The J.D. Power report was released as a “Guest Opinion” by financial rating company Standard & Poor’s, and was reported on the website Triple Pundit, among others.


  • John & Regina

    If we were serious about ending our oil addiction, every State would exempt highly fuel-efficient vehicles (say, 50 mpg combined for a car or 32 mpg for an SUV) from sales tax. Not many States offer that exemption yet. Not our backwards-thinking Governor in our supposedly “green” State of Michigan, anyway.

  • Charles

    To me the most interesting part of the article is the 10% drop of 30 MPG vehicles. Just goes to show the very short memory of the US consumer. The cars picked to show the decline are a bit interesting as well.

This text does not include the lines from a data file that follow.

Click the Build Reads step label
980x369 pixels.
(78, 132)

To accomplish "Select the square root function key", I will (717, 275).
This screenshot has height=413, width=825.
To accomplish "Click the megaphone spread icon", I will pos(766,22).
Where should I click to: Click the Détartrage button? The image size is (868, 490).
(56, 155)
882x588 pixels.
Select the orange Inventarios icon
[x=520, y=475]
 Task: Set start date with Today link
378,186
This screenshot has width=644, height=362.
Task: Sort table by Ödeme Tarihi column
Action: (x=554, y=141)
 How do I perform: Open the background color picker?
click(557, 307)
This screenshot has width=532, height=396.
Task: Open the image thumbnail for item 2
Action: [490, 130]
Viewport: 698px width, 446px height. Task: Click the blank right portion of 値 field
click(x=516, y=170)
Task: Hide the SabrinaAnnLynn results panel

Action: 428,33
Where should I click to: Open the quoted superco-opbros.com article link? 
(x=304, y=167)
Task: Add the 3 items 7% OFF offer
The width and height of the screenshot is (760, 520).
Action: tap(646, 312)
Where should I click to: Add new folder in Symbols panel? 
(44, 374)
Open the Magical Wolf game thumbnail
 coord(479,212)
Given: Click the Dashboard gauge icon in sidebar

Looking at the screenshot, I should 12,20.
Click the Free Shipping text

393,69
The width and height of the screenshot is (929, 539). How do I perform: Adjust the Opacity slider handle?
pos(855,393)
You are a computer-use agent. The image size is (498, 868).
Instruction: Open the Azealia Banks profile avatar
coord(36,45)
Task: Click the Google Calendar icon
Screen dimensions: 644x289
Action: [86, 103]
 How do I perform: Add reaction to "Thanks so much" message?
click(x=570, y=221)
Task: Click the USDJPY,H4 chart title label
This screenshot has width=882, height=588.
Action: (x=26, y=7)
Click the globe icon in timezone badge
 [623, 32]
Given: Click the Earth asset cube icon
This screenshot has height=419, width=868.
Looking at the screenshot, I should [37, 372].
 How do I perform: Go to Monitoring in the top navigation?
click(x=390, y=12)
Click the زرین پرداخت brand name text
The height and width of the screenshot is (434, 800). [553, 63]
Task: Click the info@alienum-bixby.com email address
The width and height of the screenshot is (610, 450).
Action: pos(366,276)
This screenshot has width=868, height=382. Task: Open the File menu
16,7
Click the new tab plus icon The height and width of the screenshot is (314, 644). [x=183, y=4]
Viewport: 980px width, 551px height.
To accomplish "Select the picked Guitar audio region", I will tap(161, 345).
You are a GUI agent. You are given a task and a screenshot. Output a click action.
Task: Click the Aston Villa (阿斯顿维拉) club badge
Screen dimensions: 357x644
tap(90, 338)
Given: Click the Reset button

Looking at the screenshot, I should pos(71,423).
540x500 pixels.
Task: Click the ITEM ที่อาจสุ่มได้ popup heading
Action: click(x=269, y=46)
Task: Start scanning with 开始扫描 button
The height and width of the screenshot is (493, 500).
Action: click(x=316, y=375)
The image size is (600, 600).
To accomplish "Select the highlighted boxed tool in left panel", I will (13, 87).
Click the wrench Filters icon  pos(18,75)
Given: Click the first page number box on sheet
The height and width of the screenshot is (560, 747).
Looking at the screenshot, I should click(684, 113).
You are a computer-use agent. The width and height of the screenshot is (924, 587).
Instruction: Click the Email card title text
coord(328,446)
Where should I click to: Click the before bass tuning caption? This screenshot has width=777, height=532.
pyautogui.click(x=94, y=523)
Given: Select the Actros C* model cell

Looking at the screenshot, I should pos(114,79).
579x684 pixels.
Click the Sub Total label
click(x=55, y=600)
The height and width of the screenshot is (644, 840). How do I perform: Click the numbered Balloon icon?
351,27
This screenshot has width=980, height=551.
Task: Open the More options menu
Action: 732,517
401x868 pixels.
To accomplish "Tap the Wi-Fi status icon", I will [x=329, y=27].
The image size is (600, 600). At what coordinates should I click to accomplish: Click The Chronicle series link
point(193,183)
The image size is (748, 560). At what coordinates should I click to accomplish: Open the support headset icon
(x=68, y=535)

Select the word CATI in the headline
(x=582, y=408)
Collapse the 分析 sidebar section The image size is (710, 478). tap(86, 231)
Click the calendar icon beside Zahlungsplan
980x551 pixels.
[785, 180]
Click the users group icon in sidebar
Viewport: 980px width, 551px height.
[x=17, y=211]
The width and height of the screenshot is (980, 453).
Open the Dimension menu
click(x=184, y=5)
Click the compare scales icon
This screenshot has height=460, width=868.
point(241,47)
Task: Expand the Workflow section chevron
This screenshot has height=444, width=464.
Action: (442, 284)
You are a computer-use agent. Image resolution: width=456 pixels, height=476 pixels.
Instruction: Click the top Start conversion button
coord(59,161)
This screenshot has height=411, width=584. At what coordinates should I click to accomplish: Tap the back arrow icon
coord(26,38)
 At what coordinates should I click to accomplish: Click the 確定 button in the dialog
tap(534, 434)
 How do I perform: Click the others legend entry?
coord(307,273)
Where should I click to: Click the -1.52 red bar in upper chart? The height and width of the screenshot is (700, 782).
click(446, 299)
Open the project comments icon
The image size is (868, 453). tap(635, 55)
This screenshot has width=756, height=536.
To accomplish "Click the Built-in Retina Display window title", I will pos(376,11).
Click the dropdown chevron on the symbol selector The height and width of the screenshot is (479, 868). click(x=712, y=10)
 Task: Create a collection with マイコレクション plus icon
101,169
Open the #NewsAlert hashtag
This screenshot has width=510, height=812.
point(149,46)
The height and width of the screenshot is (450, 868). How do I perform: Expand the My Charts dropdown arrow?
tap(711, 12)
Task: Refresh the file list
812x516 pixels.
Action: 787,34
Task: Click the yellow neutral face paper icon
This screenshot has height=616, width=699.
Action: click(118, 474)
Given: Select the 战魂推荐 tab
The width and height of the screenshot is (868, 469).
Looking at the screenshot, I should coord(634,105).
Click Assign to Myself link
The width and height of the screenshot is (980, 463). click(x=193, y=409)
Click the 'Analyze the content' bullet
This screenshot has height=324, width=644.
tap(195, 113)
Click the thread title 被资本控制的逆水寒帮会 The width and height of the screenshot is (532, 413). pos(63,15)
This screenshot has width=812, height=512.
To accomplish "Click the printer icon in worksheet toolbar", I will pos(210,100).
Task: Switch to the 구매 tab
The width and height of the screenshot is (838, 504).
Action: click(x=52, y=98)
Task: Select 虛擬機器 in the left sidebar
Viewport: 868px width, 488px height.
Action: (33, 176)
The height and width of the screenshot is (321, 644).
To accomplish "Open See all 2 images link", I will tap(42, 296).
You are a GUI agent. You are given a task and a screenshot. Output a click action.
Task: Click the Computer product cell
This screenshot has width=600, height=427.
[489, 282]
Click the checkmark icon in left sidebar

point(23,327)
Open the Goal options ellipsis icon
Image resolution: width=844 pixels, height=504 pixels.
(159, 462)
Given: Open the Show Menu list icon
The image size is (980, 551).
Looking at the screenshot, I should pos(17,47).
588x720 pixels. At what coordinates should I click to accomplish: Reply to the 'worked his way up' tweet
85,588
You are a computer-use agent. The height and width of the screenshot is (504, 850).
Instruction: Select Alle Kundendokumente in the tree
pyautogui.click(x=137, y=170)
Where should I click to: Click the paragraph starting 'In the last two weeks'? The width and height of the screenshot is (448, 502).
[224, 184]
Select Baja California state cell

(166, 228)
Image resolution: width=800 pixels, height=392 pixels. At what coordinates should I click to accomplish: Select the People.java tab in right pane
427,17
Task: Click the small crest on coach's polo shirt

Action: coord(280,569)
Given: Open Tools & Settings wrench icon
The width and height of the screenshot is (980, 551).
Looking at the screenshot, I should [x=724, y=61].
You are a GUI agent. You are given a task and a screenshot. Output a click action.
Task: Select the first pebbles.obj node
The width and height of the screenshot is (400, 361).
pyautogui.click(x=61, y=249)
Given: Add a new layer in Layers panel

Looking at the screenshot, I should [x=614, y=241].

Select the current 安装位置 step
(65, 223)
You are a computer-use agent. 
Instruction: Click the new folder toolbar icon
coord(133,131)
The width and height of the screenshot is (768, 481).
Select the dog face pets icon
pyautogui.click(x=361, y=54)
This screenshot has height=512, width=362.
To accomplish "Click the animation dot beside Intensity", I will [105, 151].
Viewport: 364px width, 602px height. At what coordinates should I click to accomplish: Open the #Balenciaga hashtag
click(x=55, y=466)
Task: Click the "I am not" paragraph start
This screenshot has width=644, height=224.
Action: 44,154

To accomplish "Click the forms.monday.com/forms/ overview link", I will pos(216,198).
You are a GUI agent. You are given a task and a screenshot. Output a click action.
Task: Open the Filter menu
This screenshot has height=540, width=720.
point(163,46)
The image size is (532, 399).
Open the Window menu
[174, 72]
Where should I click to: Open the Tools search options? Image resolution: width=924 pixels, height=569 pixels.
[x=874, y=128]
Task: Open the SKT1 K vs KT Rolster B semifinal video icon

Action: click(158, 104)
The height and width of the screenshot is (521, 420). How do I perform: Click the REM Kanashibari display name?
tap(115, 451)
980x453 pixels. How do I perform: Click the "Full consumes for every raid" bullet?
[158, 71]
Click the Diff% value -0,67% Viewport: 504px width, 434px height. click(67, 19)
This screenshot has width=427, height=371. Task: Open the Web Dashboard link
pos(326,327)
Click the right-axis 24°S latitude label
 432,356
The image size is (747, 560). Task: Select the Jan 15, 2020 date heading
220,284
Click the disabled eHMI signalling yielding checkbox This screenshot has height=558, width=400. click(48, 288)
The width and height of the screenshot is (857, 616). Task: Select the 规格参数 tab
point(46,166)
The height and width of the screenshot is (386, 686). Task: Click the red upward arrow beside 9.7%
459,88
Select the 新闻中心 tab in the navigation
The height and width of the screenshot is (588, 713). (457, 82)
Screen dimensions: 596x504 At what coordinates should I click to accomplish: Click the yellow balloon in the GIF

    The Camry Hybrid now has some real nation wide competition in the Ford Fusion Hybrid. The Camry, Fusion, Milan and Altima hybrids combined sold about 19% more through May of this year. So the shift has been away from the Camry, not away from hybrids in the mid-size sedan segment. The Camry suffered for many reasons. The better MPG of the Fusion. The improved perceived quality of Ford in general and the Fusion in particular. The perceived drop in quality for Toyota caused by the recalls.

    The Honda Civic Hybrid has suffered for a few reasons as well. The Honda Insight costs less, gets about the same MPGs and is a more efficient hatchback design. Honda’s lack of Civic Hybrid advertizing has not helped. While the Insight has not met Honda’s expectations, it has dwarfed the sales of the Civic Hybrid. Honda’s combined hybrid sales are up about 14% or about 1394 cars.

    If you look at Honda’s small cars (Fit and Civic) you would find that the combined sales went up about 4%.

    Another reason for the drop maybe the expectations of new vehicles. The Ford Fiesta is here now, and not too far off is the new Focus. The new Chevy Cruze and Volt are coming this year. If I was shopping for a new small vehicle I would wait to at least look at the Fords and Chevys.

    Not sure what to make of all of this, but I am not too worried about the drop in high MPG vehicles, yet. If the trend continues, that will really worry me.

  • Civic diehard

    The Civic has been Canada’s top-selling passenger car for 12 consecutive years. It’s also one of the most-stolen cars….go figure! The higher price of gas in Canada (currently $4.50/gallon) I’m certain contributes to the number of Civics on the road here. Of the more than 5.3 million Honda and Acura vehicles that the Honda of Canada Manufacturing  assembly plant in Alliston, Ontario, has produced over the past 23 years, more than 3 million of those have been Honda Civics. Canadian-built Civics have a bullet-proof reputation for durability and fuel economy and you can often find more than one in a single driveway. I have a ’96 with 360,000 kilometers and it hasn’t needed a single repair, yet. The only expenses have been oil changes, a new battery, wiper blades, tires, front brake pads, and two timing belts. It still has the original rear brakes, clutch and exhaust and gets 50MPG+ with mostly highway driving. A co-worker recently traded-in an ’86 with over 1,000,000 kilometers on the original engine! The fact they are often the only car that will start in sub-zero weather without a boost could be another reason they sell in such large numbers. An interesting thing about the Civic, and other Hondas, is that for some reason they frequently exceed government fuel efficiency test results, if driven carefully, whereas other cars often fall short in real-world driving conditions. When my current Civic decides to die (or I hand it down to my nephew) it’s unlikely I’ll consider anything other than another Honda product to replace it. Whether or not it has a hybrid engine will be determined by the price of fuel at that time, and the payback period.

  • ex-EV1 driver

    I wonder if part of the decrease in 30 mpg+ cars is due to the upcoming Volt, Leaf, and possibly Fusion EV and PHEV. I, for one, know a lot of people who care about energy consumption and are hanging on to what they are currently driving while waiting for an oil-free (or optional) option.